Go through the records and copy each line where the word "computer" occurs.
━━━ Source data ━━━
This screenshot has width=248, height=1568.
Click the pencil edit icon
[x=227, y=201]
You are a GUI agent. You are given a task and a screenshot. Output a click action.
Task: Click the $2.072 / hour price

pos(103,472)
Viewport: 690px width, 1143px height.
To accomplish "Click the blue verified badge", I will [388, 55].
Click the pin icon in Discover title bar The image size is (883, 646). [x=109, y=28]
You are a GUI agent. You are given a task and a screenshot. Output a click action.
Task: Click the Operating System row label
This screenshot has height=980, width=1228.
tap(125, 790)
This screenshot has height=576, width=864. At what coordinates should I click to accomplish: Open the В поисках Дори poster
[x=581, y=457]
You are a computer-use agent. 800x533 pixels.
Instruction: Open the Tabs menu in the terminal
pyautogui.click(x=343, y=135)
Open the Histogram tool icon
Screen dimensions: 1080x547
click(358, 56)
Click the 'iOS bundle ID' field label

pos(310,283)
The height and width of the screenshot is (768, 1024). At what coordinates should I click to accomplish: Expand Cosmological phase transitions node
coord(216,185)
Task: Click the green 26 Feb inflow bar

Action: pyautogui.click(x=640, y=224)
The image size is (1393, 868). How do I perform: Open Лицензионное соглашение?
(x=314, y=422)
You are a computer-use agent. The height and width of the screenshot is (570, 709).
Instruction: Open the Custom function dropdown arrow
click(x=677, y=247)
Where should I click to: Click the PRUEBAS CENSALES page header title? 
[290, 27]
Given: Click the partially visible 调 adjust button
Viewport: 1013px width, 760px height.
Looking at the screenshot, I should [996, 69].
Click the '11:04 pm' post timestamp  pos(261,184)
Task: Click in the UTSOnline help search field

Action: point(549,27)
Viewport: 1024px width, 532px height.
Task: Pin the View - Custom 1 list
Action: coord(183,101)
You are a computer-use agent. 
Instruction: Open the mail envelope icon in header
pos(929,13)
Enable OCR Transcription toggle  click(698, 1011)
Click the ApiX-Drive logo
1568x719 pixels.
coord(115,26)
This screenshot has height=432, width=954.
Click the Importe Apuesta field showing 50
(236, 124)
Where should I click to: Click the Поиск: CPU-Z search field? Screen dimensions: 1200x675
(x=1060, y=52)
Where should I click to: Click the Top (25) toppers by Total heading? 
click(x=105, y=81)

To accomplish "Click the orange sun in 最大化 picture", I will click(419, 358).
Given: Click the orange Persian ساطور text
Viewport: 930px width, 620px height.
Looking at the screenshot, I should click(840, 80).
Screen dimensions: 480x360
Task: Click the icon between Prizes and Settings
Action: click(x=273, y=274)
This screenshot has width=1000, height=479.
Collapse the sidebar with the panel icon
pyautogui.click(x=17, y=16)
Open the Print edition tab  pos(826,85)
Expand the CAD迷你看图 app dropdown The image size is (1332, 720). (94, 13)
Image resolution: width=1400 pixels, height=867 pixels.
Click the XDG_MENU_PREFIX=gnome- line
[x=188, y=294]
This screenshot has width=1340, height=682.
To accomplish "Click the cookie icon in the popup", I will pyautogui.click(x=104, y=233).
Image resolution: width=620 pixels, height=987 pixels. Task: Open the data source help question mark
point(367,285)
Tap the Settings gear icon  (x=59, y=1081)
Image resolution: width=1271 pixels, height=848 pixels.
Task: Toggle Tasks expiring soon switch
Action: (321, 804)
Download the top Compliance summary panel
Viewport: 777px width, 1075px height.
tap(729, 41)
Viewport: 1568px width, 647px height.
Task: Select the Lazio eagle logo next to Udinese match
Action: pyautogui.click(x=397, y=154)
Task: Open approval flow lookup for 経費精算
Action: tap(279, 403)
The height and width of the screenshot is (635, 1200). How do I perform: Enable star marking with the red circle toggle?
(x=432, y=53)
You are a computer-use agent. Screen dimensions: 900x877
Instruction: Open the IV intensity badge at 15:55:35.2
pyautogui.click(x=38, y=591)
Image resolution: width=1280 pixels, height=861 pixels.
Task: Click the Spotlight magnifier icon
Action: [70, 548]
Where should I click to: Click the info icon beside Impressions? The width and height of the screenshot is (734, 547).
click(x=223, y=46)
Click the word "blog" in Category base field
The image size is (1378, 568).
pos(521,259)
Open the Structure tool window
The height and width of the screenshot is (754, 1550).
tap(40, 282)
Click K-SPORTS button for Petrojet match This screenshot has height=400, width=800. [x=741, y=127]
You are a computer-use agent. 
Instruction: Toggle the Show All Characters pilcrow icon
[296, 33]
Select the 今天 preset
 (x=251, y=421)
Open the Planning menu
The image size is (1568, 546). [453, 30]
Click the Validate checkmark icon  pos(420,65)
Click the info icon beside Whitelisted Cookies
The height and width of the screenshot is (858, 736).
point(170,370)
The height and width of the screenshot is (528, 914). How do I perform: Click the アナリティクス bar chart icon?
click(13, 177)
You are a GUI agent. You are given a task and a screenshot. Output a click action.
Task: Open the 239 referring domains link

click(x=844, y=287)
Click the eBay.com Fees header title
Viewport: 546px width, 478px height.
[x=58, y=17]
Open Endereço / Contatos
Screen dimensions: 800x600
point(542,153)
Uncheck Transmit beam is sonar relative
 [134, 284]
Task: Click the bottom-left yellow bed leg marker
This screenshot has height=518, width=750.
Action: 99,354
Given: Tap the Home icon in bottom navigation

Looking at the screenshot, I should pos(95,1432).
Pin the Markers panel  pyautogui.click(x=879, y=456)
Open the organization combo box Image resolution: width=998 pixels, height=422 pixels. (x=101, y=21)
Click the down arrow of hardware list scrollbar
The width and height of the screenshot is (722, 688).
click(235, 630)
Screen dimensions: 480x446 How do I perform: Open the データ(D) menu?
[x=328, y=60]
━━━
Answer for the task ▸
You are a computer-use agent. 800x533 pixels.
You are a computer-use agent. The height and width of the screenshot is (570, 709).
You are a computer-use agent. 
You are a computer-use agent. Screen dimensions: 900x877
You are a computer-use agent. 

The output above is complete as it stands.